1. Introduction
In recent years, the tracking control problem of electromechanical servo systems has garnered significant attention in both theoretical research and practical applications, owing to their inherent uncertainties [
1,
2,
3,
4]. Servo systems are widely used in high-precision fields, such as autonomous driving, unmanned aerial vehicle (UAV) navigation, and robotic control. However, the complex dynamic characteristics and uncertainties of these systems pose substantial challenges for achieving precise control. Inadequate handling of uncertainties and external disturbances can lead to deviations from the desired trajectory or even system instability, thereby compromising both the performance and safety. To address these issues, various control strategies have been proposed, including adaptive robust control, sliding mode control (SMC), and disturbance rejection control [
5,
6,
7,
8]. However, these methods often rely on partial or full knowledge of system dynamics, limiting their applicability in scenarios where the dynamic parameters are entirely unknown, particularly in industrial and engineering contexts where practical constraints are significant.
Model-free control strategies have gained considerable interest in overcoming reliance on dynamic models. These approaches, including iterative learning control [
9], neural network control [
10], reinforcement learning (RL) control [
11], and optimal control [
12], reduce dependence on precise system models and expand the scope of control technologies. However, they still face challenges in managing uncertainties, external disturbances, and noise in complex dynamic environments where maintaining stable control remains difficult.
To cope with these complex environments, researchers have explored the potential of combining RL with classical control methods [
13,
14,
15]. The combination of RL’s adaptability and the stability of classical control techniques can effectively overcome the limitations of traditional methods in dynamic environments.
A previous study [
16] introduced a hybrid control strategy based on the actor-critic architecture, enabling the simultaneous estimation of multiple PID controller gains. This strategy does not rely on precise dynamic models and can adaptively adjust to dynamic behaviors and operating environments, although its theoretical stability proof remains incomplete. Other studies [
17,
18] employed Lyapunov methods to verify RL stability in complex systems, such as helicopters and robots, but found it to be less effective in handling external disturbances. In practical applications, servo systems often encounter uncertain disturbances that can significantly degrade control performance or even lead to instability [
19,
20].
To enhance disturbance rejection, some studies have combined RL with disturbance observers. For example, refs. [
21,
22] proposed integrating RL with fuzzy logic systems (FLS). In [
21], RL optimizes the virtual and actual control at each step of the backstepping control, whereas FLS approximates unknown functions and provides feedforward compensation. Similarly, ref. [
22] applied the FLS to approximate unknown functions in large-scale nonlinear systems by utilizing state observers to estimate unmeasured states. However, the performance of an FLS is highly dependent on fuzzy rule design, which often requires extensive experimental tuning, complicating practical implementation. In addition, ref. [
23] proposed combining RL with sliding mode control, offering a solution distinct from traditional integral sliding mode control. This sliding mode controller uses neural networks for approximation and disturbance estimation, while an actor-critic architecture continuously learns the optimal control strategy using adaptive dynamic programming (ADP). However, the inherent discontinuity in sliding mode control may lead to chattering, which negatively impacts performance. Another study [
24] integrated RL with the robust integral of the sign of the error (RISE) controller using an actor-critic architecture to approximate unknown dynamics for feedforward compensation. While this improved the control accuracy, the high sensitivity of the sign function to error variations weakened the robustness of the system to noise. In environments with significant measurement noise, the RISE controller may misinterpret the noise as an error, exacerbating fluctuations in the control inputs. Despite these advancements, further research is necessary to develop more flexible and precise control strategies for handling greater uncertainties and complex environments.
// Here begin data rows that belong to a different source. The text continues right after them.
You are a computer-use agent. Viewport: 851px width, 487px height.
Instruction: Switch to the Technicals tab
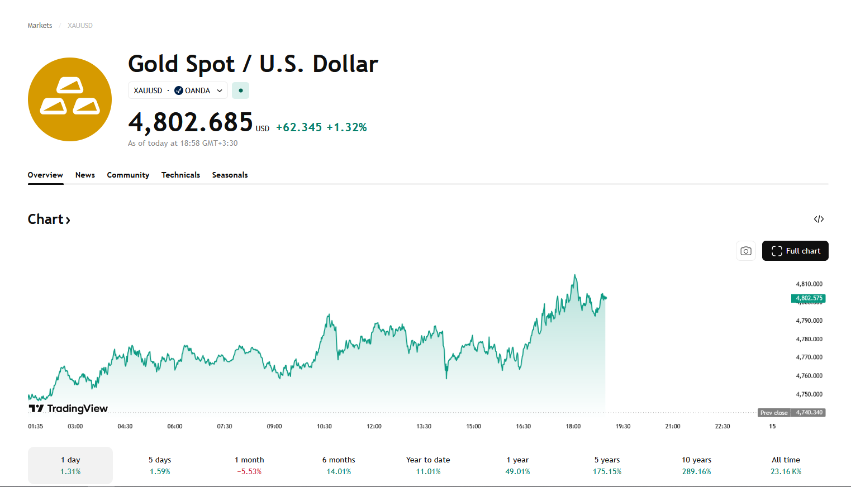click(x=180, y=175)
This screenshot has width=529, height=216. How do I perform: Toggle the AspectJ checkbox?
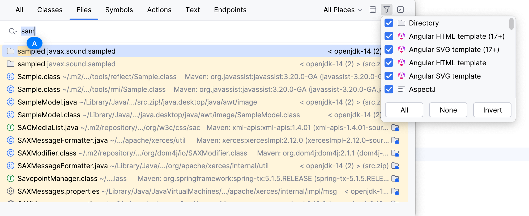tap(389, 89)
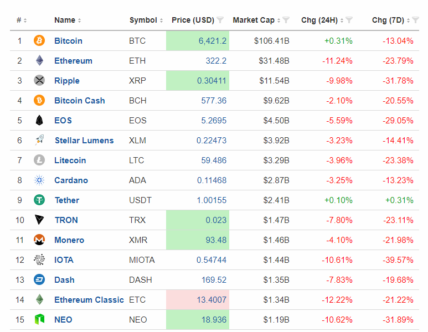Click the Litecoin logo icon
The width and height of the screenshot is (428, 332).
point(39,160)
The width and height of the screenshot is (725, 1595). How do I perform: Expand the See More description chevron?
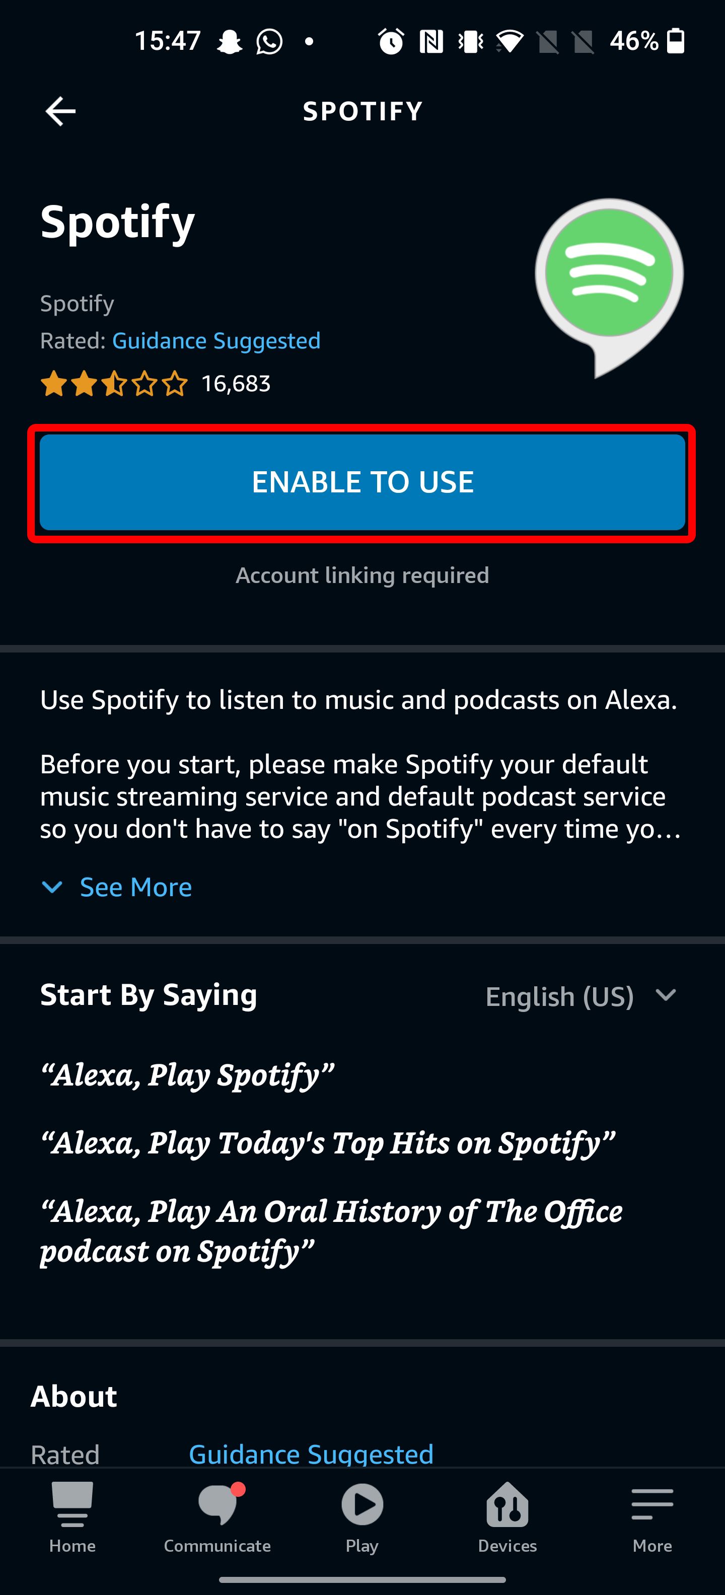(x=52, y=887)
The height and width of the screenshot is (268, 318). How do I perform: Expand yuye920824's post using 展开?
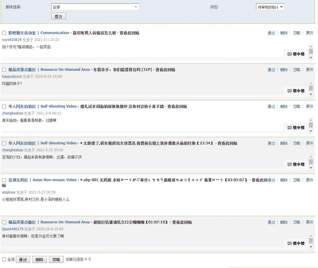310,33
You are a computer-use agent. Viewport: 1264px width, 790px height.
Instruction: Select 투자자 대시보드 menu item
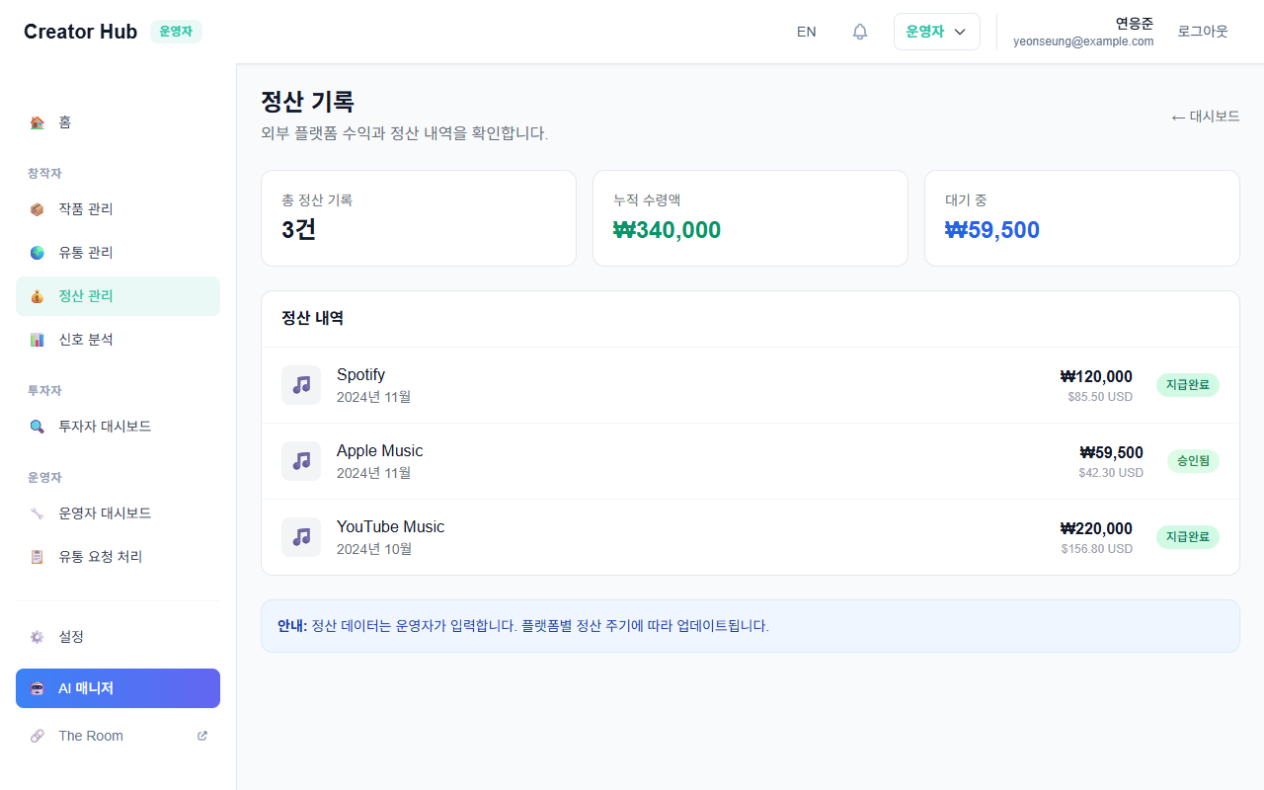click(x=105, y=427)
This study proposes a novel backstepping command filter controller based on reinforcement learning (BCF-RL) to address these challenges. The BCF-RL controller effectively tackles the challenge of obtaining accurate dynamic models and reduces sensitivity to noise in state measurements. Using an actor-critic framework, the adaptive RL control strategy estimates unknown disturbances in real time and provides feedforward compensation, significantly mitigating the impact of unmodeled dynamics and external perturbations. Traditional noise suppression methods, such as the extended Kalman filter (EKF) and low-pass filters, are effective and often face high computational complexity and reduced robustness in nonlinear systems. By avoiding excessive signal smoothing, command filters achieve better noise suppression and faster response times, making them a more suitable choice.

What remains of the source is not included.